The actions of GABA and the intravenous general anaesthetic propofol (2,6‐düsopropylphenol) on GABAA receptors of self‐replicating GT1‐7 hypothalamic neurones were investigated by the patch clamp technique. GABA (1 μm‐1 mM) dose‐dependently activated inward currents with an EC50 of 27 μm, recorded from whole cells voltage‐clamped at —60 mV. GABA (100 μm)‐activated currents reversed at the Cl− equilibrium potential. Propofol (0.1 −100 μm) dose‐dependently potentiated GABA (100 μm)‐evoked currents with an EC50 of 5 μm. In the absence of GABA, propofol (10 μm‐1 mM) activated small inward currents with a reversal potential similar to the CI− equilibrium potential.

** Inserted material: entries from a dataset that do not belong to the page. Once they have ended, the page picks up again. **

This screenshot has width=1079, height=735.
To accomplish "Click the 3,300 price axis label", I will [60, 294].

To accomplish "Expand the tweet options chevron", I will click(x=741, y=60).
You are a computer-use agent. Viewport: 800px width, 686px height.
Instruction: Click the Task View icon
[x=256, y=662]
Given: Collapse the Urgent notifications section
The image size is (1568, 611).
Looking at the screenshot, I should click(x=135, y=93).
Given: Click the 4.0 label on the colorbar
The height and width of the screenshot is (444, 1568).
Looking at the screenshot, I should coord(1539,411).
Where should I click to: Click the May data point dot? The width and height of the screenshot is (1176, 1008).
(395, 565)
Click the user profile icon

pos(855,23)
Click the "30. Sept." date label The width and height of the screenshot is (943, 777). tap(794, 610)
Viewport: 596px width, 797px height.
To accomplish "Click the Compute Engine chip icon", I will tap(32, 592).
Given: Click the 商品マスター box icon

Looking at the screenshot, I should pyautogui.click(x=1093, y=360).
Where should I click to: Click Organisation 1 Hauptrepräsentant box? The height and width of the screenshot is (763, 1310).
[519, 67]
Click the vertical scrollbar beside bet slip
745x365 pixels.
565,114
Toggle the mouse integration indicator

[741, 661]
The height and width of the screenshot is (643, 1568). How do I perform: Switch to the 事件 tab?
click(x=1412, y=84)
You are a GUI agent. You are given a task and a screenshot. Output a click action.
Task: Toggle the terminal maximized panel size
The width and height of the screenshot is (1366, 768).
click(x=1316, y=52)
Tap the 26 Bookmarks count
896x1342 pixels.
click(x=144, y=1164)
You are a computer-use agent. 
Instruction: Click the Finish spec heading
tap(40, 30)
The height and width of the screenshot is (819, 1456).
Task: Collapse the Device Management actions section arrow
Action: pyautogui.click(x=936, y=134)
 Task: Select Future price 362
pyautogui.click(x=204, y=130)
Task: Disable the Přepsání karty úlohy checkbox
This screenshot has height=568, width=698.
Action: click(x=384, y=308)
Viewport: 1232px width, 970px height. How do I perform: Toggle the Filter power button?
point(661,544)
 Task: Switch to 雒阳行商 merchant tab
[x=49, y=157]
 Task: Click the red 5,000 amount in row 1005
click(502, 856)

The peak current amplitudes activated by propofol were only 31% of those activated by GABA in the same cells. Like GABA (100 μm)‐activated currents, propofol (100 μm)‐activated currents were inhibited by the GABAA receptor antagonist, bicuculline (10 μm) and were abolished by Zn2+ (100 μm). Propofol (10, 30 and 100 μm) dose‐dependently activated currents in the absence of GABA. However, the peak amplitude of currents activated by propofol declined with concentrations > 100 μm. The cessation of application of a high dose of propofol (1 mM) was associated with a current ‘surge’. The surge current, seen after application of propofol (1 mM), had a reversal potential similar to the CI− equilibrium potential. The ratio between peak current amplitude in the presence of propofol (1 mM) and surge current amplitude after propofol application, were not dependent on holding potential. Thus, it is unlikely that the surge current represents reversal of a voltage‐dependent block of GABAA receptors by propofol. The amplitude of the surge current exceeded the amplitude of the initial propofol (1 mM)‐evoked current following brief applications, but declined after prolonged applications of the drug. The observed modulatory actions of propofol may be due to separate potentiation, activation and inhibitory sites for this anaesthetic agent on GT1‐7 cell GABAA receptors.